_What the exercise asks_
After locating the line that holds "Given: Expand the Values dropdown menu", copy that line and all that follow it word for word through the end of the data, with no pictures.

_Extracted material_
BEGIN

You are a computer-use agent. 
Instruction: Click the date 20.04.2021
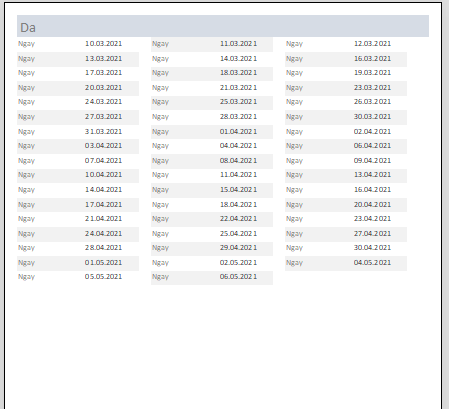tap(372, 205)
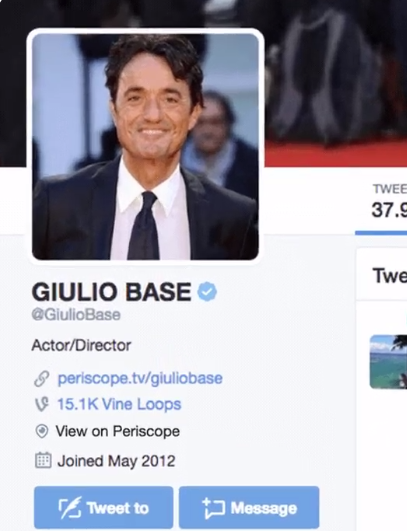Open the periscope.tv/giuliobase link
407x531 pixels.
pos(140,378)
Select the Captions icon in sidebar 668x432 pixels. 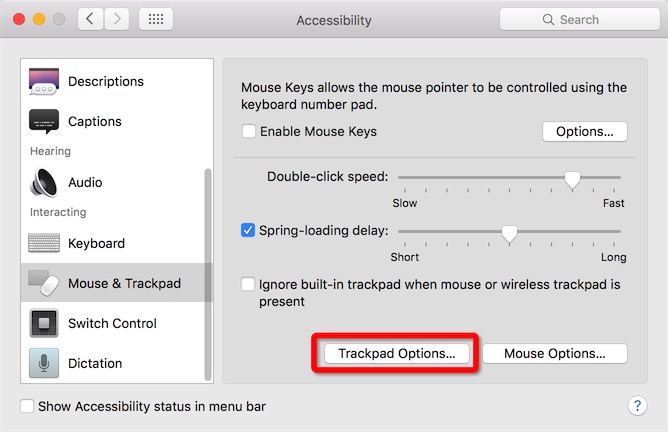(x=44, y=121)
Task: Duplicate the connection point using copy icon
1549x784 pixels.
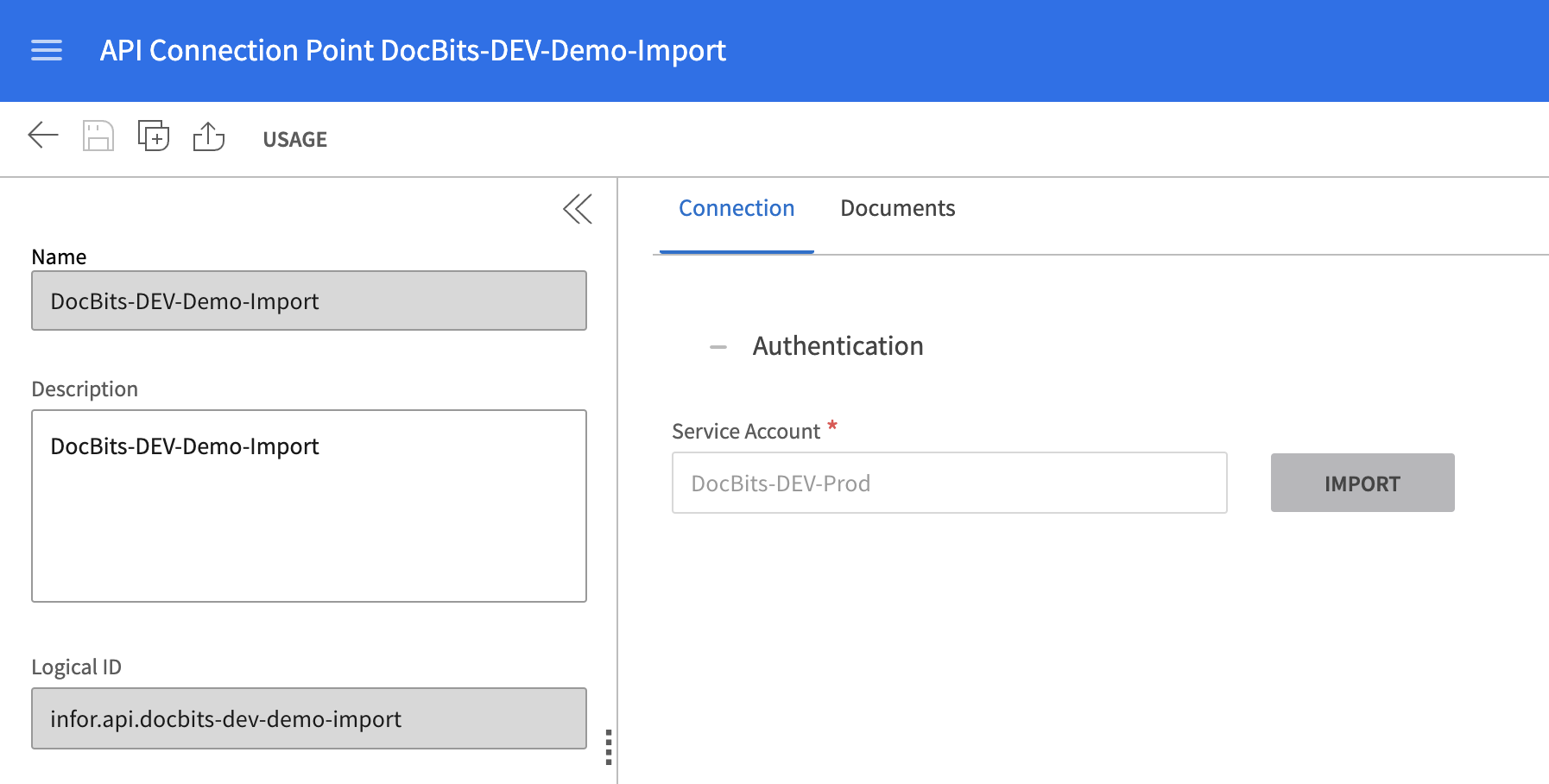Action: coord(154,136)
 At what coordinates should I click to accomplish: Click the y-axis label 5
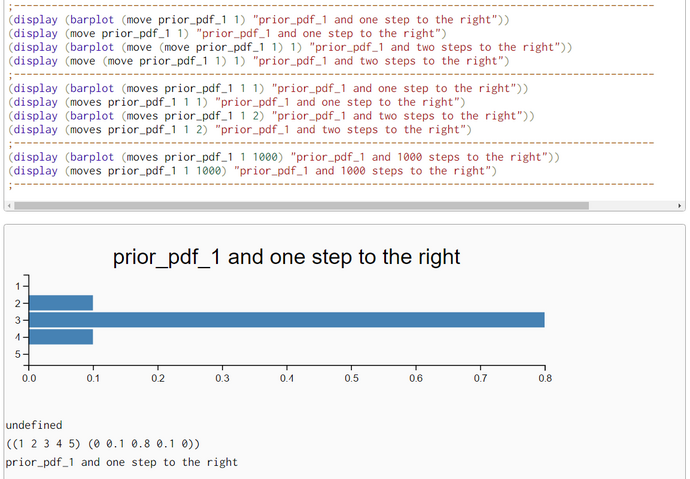(x=18, y=354)
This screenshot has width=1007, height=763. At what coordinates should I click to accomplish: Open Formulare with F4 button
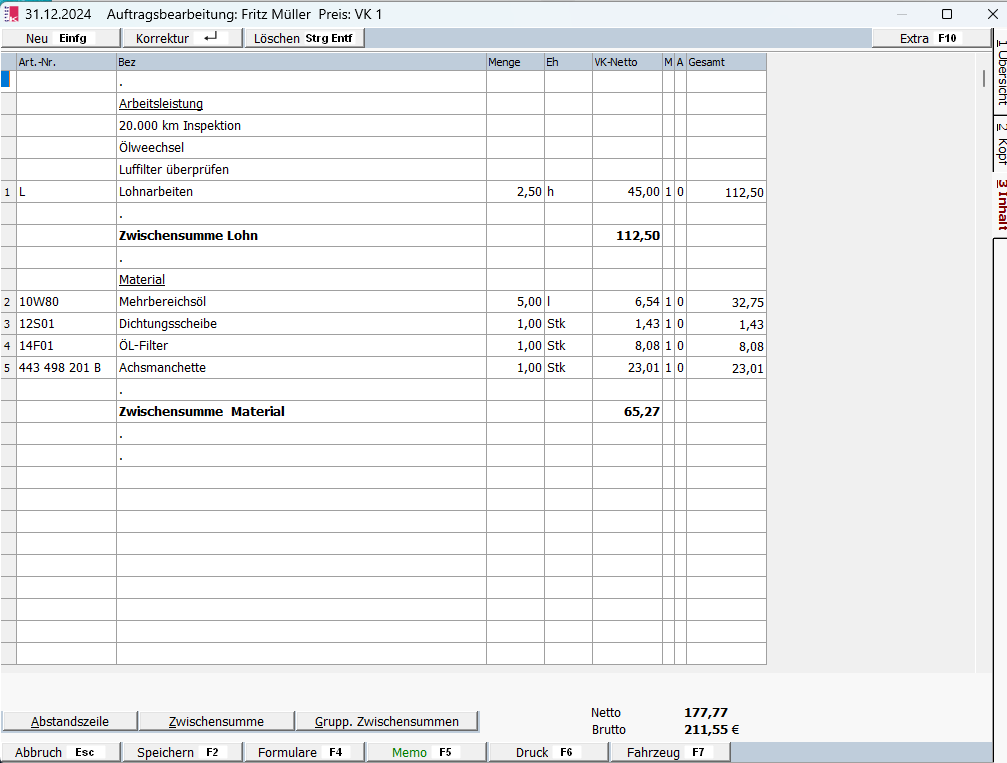coord(301,752)
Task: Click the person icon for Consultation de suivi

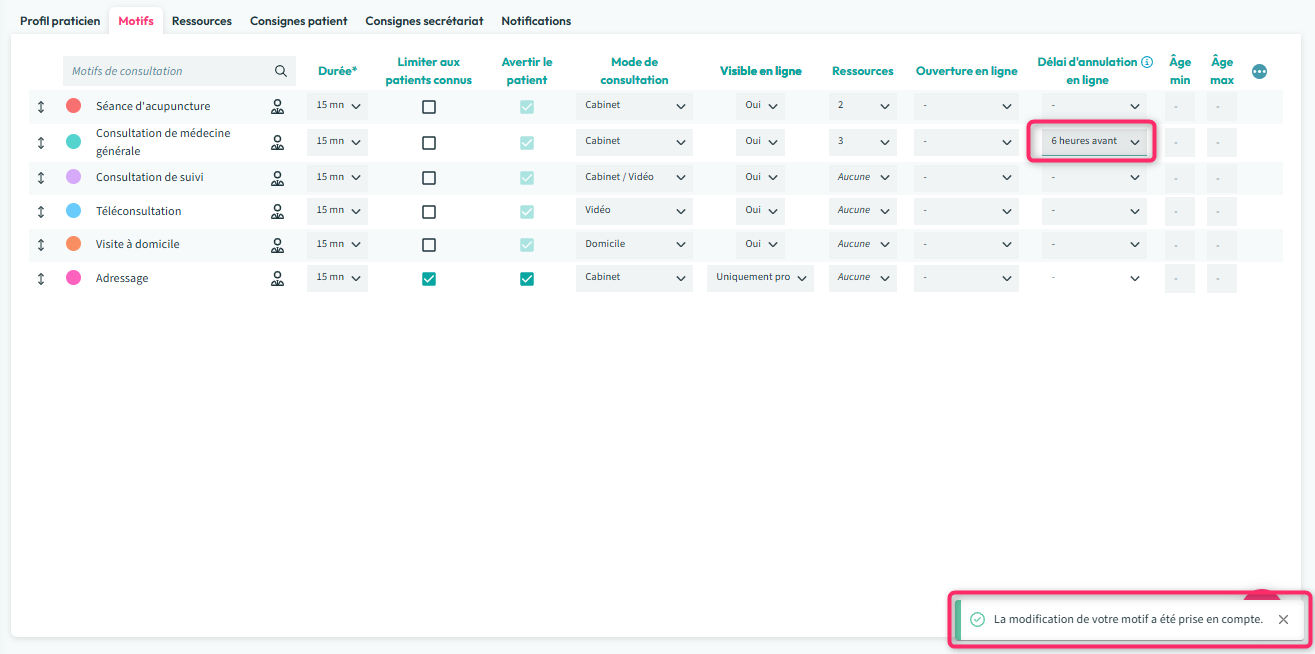Action: (278, 178)
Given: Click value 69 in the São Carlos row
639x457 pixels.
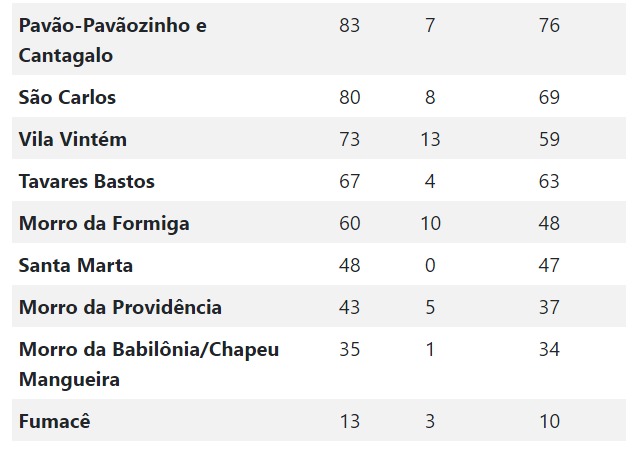Looking at the screenshot, I should coord(549,97).
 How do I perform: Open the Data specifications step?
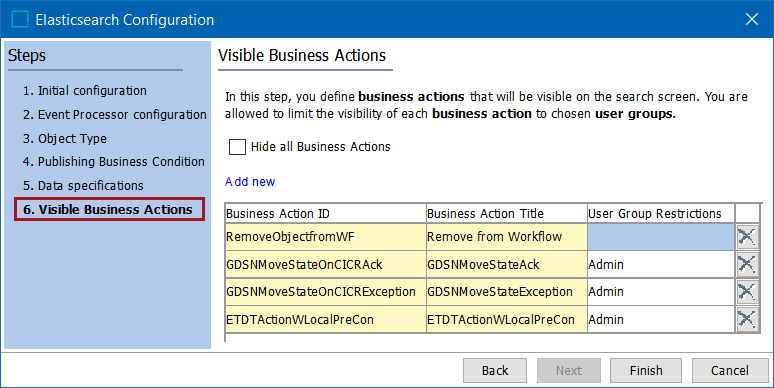pos(83,186)
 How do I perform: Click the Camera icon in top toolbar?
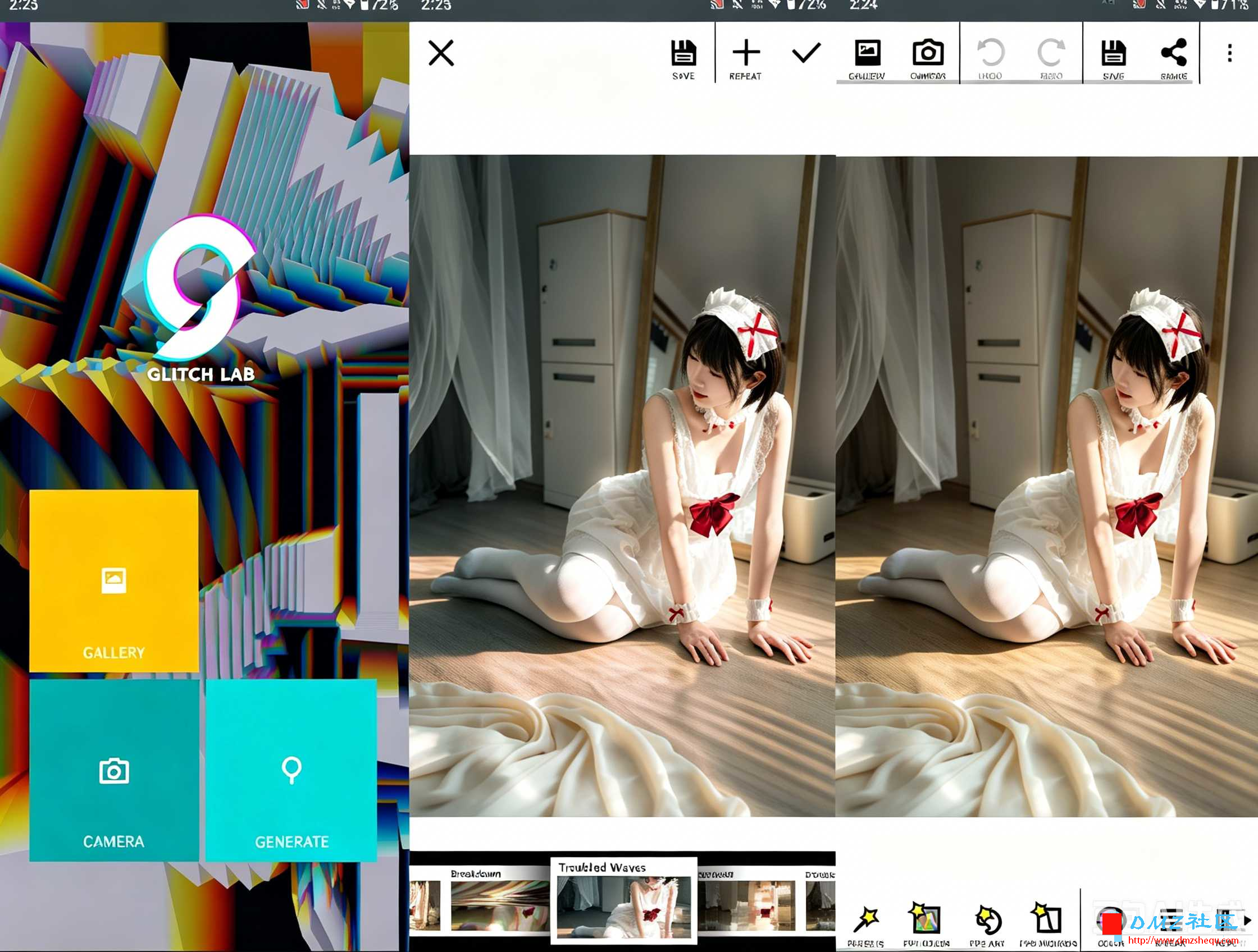(928, 59)
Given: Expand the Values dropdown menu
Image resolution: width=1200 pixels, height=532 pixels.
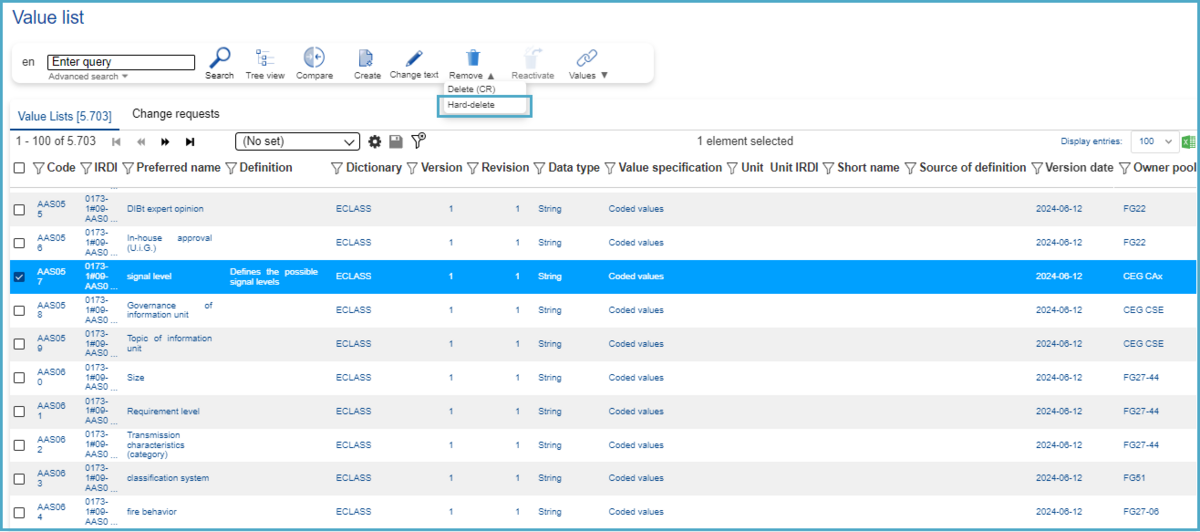Looking at the screenshot, I should point(588,75).
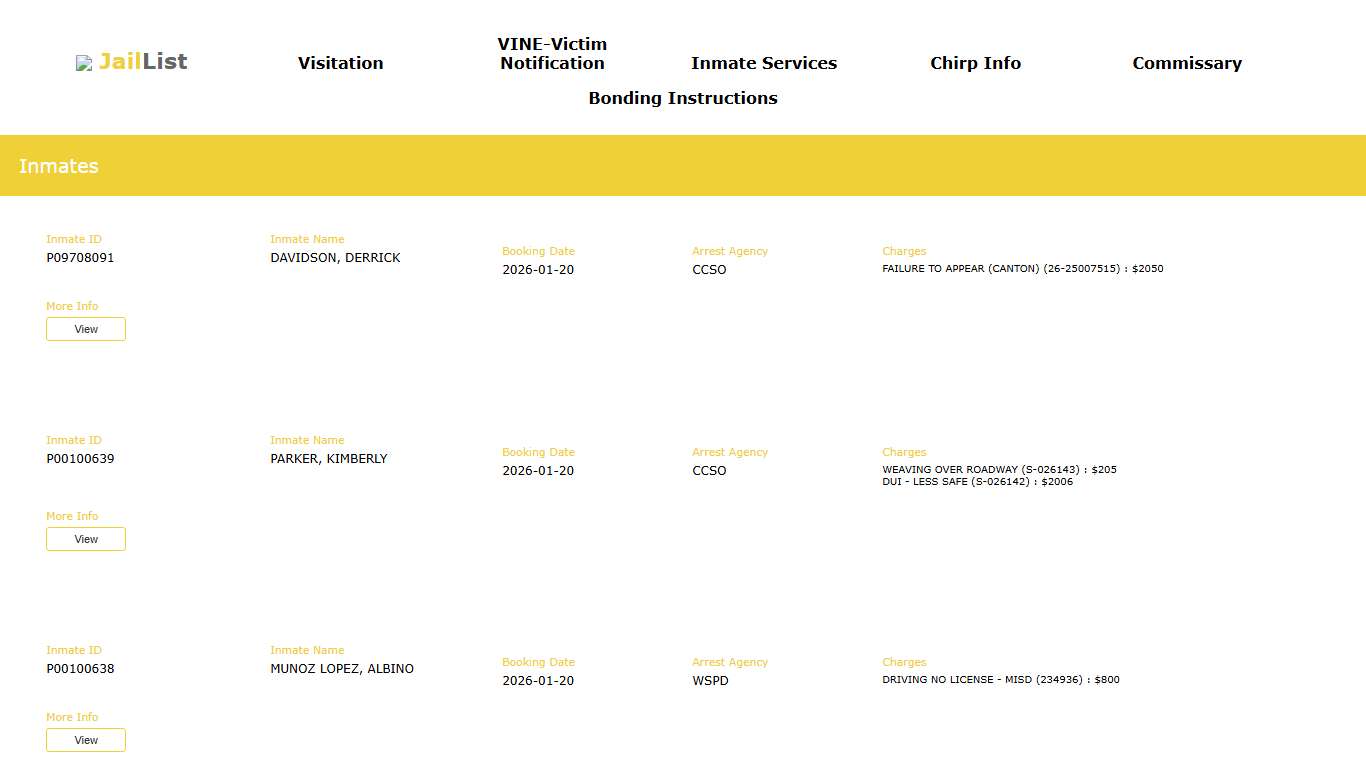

END

_Expected output_
Given: Expand the Values dropdown menu
Image resolution: width=1200 pixels, height=532 pixels.
Looking at the screenshot, I should point(588,75).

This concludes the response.